Max Ramírez es una de las excepciones. El slugger ya una vez
encabezó la liga en bambinazos. Pero en la alineación de los margariteños
predominan los toleteros como el súper prospecto Aaron Hicks, a quien Arteaga
se trajo gracias a sus estrechos lazos con los Mellizos de Minnesota; y los
infielders César Hernández, Wilmer Flores y Edgar Durán son protagonistas desde
el vamos.
Los Bravos, igual que el año pasado, por estas fechas sólo
han visto a su manager en las pantallas de televisión. Como entonces Baylor,
hoy es el curazoleño Hensley Meulens, coach de los Gigantes de San Francisco,
quien está retenido en Estados Unidos, mientras no se define la situación de su
organización en los playoffs de las grandes ligas.
Meulens viajará a Venezuela cuando quede libre de
compromisos en el norte. Por lo pronto, su rol está limitado a comunicarse
telefónicamente con el piloto encargado, Julio Viñas.
Viñas, quien será el coach de banca cuando todo se
normalice, tiene historia en esta liga.
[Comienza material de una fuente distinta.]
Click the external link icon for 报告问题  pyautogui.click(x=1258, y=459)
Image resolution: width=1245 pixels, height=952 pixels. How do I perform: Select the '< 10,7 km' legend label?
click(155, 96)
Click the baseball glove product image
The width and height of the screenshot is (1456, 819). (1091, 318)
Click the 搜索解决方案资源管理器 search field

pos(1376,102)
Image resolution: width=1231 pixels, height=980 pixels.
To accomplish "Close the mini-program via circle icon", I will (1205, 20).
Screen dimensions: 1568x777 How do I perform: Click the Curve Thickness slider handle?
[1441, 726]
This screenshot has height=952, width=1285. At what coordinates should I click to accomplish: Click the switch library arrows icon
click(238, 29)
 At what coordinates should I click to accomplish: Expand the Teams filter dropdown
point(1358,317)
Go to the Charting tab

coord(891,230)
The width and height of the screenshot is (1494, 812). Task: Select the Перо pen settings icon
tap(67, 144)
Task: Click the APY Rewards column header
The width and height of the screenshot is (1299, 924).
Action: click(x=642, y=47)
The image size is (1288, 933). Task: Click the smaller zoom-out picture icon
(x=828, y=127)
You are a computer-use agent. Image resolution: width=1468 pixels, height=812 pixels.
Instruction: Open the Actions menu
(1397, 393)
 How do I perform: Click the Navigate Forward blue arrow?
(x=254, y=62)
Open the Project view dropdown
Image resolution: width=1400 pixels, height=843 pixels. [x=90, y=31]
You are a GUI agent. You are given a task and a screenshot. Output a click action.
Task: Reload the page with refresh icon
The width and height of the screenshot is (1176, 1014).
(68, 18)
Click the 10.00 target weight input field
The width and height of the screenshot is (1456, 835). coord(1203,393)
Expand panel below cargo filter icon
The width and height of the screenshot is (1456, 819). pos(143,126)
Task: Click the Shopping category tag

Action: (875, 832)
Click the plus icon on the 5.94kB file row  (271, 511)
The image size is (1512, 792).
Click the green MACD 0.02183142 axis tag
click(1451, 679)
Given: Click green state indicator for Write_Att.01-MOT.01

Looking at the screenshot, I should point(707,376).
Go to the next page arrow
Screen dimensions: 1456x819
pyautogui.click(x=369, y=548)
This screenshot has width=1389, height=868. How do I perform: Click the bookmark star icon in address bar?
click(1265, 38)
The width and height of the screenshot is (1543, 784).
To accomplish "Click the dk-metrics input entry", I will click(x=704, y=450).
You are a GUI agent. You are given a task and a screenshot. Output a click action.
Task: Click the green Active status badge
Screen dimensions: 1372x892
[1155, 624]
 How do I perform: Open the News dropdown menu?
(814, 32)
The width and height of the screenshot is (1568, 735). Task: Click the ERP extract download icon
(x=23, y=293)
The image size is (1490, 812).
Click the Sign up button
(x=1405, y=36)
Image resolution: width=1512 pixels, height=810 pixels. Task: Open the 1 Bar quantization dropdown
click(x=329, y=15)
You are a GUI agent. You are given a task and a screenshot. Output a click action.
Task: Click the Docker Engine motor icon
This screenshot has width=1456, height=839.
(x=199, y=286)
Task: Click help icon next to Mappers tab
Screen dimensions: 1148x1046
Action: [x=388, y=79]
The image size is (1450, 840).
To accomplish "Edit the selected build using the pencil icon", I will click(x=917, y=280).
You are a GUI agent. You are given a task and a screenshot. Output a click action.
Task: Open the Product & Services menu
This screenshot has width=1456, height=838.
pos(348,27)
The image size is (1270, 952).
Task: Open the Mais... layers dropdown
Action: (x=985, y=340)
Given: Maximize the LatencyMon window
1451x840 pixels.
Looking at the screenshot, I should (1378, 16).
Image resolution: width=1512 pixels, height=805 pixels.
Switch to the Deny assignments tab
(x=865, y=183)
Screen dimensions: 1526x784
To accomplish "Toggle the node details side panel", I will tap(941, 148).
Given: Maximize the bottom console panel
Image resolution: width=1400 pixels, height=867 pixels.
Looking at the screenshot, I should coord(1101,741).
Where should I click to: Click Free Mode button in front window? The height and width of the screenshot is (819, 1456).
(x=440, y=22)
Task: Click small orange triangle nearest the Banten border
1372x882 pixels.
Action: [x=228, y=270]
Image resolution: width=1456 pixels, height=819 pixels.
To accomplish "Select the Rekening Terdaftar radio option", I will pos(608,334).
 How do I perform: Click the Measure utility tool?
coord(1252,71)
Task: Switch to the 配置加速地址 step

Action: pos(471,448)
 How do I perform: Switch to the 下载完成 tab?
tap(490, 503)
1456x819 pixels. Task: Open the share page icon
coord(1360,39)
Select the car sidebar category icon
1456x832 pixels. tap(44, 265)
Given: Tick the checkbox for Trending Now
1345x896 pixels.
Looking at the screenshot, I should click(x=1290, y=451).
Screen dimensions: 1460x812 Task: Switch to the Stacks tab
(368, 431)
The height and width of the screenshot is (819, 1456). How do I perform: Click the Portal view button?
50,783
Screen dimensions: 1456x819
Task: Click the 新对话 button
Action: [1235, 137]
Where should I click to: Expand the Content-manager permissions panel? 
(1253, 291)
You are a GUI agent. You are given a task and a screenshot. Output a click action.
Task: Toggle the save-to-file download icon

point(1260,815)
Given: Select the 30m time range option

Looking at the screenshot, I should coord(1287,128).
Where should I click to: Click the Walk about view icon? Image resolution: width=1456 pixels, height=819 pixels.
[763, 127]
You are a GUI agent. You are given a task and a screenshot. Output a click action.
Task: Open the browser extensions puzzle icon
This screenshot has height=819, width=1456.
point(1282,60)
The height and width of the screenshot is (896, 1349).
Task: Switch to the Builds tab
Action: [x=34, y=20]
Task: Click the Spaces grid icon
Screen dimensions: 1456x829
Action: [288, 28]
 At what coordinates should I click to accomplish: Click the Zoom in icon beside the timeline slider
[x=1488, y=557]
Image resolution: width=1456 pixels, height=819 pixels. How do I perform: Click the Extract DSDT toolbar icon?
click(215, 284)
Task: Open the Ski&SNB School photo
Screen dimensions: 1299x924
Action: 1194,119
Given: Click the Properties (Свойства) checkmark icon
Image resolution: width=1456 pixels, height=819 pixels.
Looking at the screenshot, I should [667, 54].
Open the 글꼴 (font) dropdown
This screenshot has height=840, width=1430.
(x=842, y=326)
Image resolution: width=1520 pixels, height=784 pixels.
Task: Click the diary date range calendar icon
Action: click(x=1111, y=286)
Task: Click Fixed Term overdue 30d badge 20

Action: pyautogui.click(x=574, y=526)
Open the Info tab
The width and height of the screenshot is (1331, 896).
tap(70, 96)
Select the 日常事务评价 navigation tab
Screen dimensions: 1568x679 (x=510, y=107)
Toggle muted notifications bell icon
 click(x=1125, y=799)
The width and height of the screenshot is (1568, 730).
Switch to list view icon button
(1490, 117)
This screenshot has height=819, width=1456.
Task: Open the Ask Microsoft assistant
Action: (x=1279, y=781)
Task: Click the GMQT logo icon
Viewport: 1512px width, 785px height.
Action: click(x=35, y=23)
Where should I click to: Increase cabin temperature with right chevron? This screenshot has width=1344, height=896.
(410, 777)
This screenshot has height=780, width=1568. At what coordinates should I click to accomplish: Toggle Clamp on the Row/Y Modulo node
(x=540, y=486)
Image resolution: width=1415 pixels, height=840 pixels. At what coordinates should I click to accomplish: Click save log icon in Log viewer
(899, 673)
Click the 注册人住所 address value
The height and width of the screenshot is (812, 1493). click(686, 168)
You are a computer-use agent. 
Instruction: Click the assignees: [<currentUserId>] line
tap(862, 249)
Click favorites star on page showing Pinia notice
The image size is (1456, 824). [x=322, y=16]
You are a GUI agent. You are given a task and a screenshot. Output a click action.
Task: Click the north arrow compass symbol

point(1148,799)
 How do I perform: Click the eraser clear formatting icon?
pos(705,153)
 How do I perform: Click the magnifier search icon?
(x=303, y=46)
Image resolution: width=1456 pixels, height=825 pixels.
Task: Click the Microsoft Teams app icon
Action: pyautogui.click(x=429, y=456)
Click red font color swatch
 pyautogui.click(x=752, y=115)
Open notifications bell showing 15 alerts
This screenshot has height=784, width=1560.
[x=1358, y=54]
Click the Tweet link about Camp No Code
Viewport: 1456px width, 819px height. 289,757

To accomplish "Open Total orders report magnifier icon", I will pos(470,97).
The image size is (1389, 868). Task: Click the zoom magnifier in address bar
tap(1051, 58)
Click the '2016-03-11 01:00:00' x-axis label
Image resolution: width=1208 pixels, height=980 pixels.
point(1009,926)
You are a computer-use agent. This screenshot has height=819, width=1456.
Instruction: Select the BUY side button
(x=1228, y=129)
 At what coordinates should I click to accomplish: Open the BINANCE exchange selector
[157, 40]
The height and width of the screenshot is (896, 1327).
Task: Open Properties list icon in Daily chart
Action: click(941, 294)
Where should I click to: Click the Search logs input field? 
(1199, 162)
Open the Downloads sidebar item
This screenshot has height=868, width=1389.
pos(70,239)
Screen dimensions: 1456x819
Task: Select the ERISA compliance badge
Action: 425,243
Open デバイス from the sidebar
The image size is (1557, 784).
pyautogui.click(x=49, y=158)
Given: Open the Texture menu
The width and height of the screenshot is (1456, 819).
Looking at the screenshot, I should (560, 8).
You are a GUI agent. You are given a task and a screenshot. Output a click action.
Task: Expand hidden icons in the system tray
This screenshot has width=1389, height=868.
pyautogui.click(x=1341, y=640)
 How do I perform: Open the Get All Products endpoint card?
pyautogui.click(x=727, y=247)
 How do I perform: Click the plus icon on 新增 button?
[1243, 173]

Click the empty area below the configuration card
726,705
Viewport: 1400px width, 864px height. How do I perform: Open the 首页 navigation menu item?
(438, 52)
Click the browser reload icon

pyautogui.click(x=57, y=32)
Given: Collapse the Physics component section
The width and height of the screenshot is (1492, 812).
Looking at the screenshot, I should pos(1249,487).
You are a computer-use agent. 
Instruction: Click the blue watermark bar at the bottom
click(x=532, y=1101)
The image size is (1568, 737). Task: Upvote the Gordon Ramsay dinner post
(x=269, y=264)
Durante dos campeonatos dirigió a los
Tiburones de La Guaira,
a los que derrotó cuatro veces en sus primeros seis días como piloto interino.
“No veo eso como revancha, tengo mucho respeto por esa
organización”, terció el instructor cubano, que prefiere hablar de otras cosas:
“Es importante ganar estos juegos al comienzo de la temporada. Desde los
entrenamientos, hablamos con los muchachos sobre la importancia que esto tiene.
Y están cumpliendo”.
El martes pasado, fecha de la inauguración de la campaña en
territorio insular, hubo 3.900 pesonas en las tribunas, pagando entradas. No
parece mucho, pero es alrededor del doble de lo que promedió la escuadra en la
justa anterior.
Parece que Margarita tiene motivos para celebrar.
“Este equipo va a dar la pelea”, advirtió Henry Blanco, el
catcher de 41 años que, con el retiro de Omar Vizquel, ha quedado como el
grandeliga venezolano de más edad. “Aquí hay varios jóvenes que me han
sorprendido. No son muy conocidos, pero créanme, son muy buenos”.
Arteaga incluyó sesiones de sicología deportiva durante los
entrenamientos de pretemporada, “para que los peloteros con menos experiencia
puedan manejar mejor la ansiedad” que genera la alta competencia.
Hasta ahora la han manejado bien. Esos reclutas, capaces de
impresionar a todo un veterano de guerra como Blanco, son la primera buena
noticia de la pelota profesional venezolana.